(Given data Opens)
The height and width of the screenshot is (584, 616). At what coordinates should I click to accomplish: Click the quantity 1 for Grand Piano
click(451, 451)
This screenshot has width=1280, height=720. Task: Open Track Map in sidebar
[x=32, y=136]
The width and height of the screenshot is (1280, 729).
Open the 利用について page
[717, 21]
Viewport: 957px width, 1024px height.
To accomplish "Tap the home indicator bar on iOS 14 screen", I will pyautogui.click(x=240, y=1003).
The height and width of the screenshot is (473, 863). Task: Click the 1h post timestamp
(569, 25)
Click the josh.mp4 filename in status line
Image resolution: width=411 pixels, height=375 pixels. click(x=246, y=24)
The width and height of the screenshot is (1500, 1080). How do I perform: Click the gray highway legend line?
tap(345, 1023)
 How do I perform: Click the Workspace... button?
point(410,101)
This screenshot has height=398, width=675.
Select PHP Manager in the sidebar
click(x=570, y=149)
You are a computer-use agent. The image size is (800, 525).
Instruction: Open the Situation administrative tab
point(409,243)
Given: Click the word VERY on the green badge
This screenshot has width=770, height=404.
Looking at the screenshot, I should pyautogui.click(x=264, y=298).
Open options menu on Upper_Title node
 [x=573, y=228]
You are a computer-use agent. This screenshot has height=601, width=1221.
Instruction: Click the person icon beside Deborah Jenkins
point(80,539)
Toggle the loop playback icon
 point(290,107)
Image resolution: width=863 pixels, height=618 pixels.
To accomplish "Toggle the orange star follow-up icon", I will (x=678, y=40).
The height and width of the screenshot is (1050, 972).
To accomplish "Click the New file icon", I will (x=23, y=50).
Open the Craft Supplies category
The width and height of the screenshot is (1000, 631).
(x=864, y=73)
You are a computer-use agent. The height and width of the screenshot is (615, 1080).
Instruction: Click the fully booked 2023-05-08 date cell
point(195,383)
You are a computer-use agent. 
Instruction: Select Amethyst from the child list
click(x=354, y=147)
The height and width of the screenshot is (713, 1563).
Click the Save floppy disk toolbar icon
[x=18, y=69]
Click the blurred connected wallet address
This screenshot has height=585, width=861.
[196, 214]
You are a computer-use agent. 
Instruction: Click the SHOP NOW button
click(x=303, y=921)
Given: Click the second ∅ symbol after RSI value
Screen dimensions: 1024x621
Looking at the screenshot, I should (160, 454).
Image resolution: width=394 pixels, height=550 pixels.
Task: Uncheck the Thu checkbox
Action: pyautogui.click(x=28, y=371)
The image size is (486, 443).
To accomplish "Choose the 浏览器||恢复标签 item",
(Given data Closes)
What to produce: Which of the lines above contain "computer"? Return them all.

Answer below:
You are a computer-use agent. The image size is (800, 525).
You are a computer-use agent. This screenshot has height=601, width=1221.
You are a computer-use agent. The height and width of the screenshot is (615, 1080).
You are a computer-use agent. 
You are a computer-use agent. 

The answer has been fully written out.